- [REQUIREMENT] Your task is to transcribe all of the records exactly and leave out the pictures.

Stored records
[Start of Attachment]

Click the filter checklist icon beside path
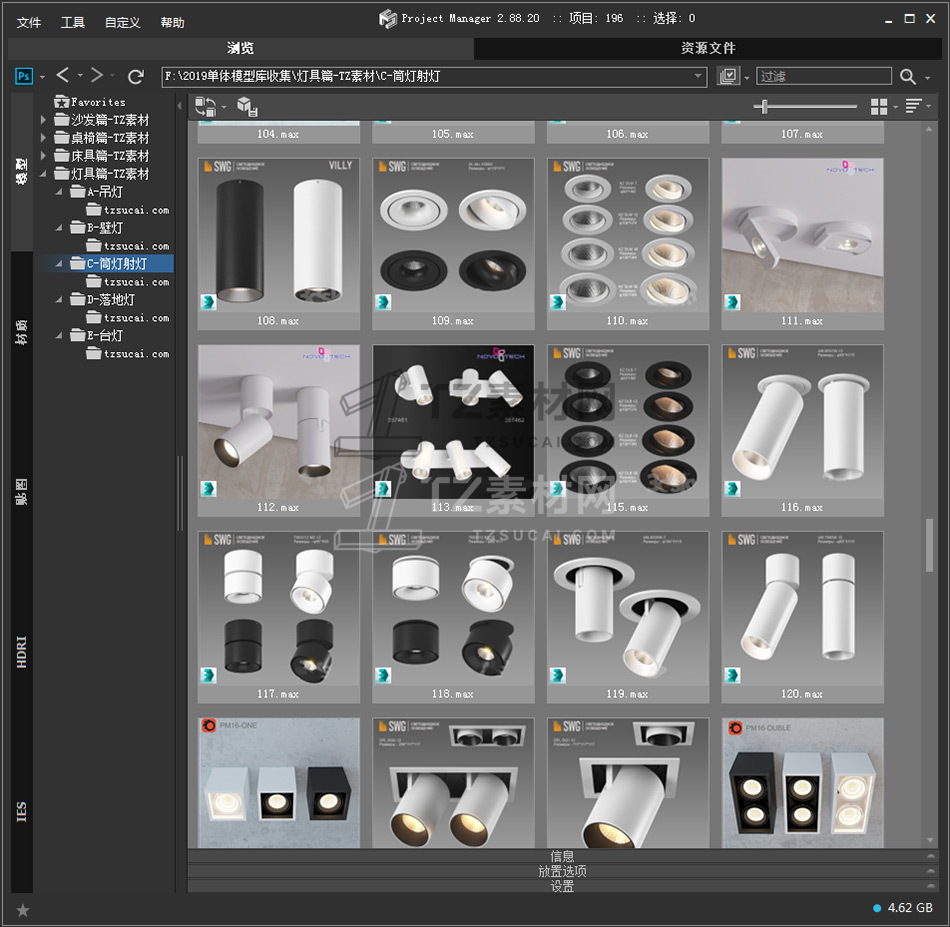 tap(728, 76)
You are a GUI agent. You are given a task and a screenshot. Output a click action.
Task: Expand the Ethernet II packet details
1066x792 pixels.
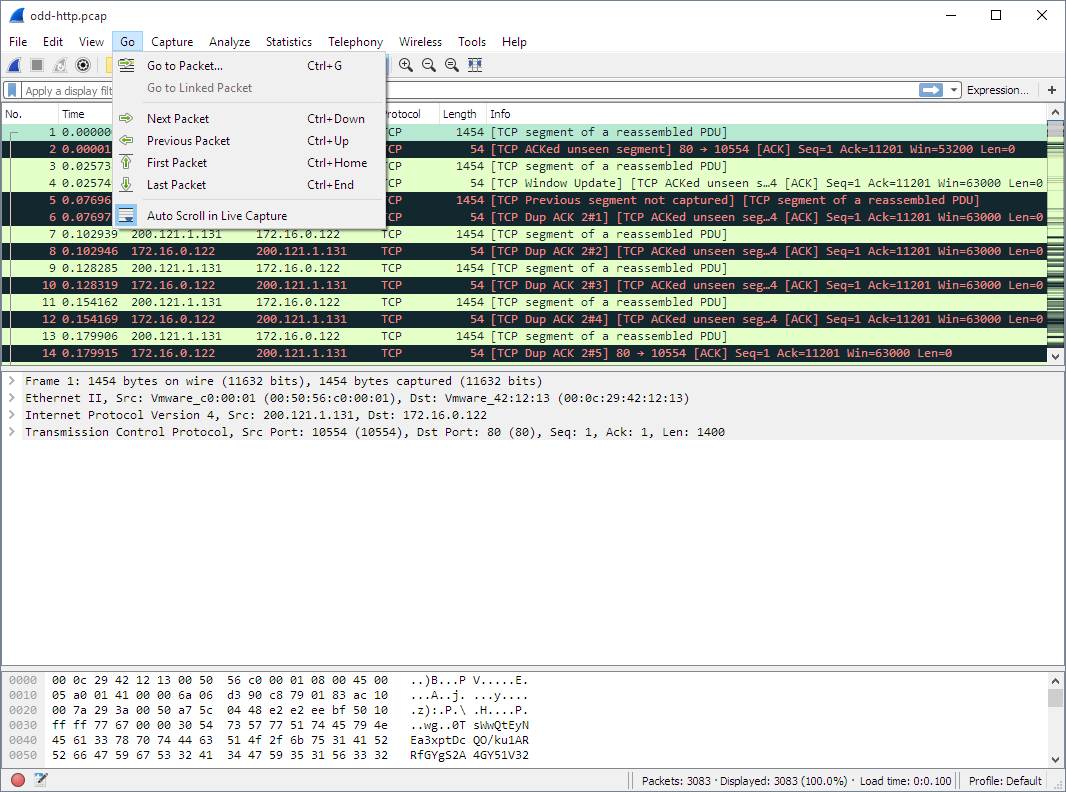click(10, 397)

[End of Attachment]

- [SOLUTION FOR THIS TASK]
Click the filter checklist icon beside path
 tap(728, 76)
You are a GUI agent. You are given a task and a screenshot. Output a click action.
Task: Expand the Ethernet II packet details
1066x792 pixels.
click(10, 397)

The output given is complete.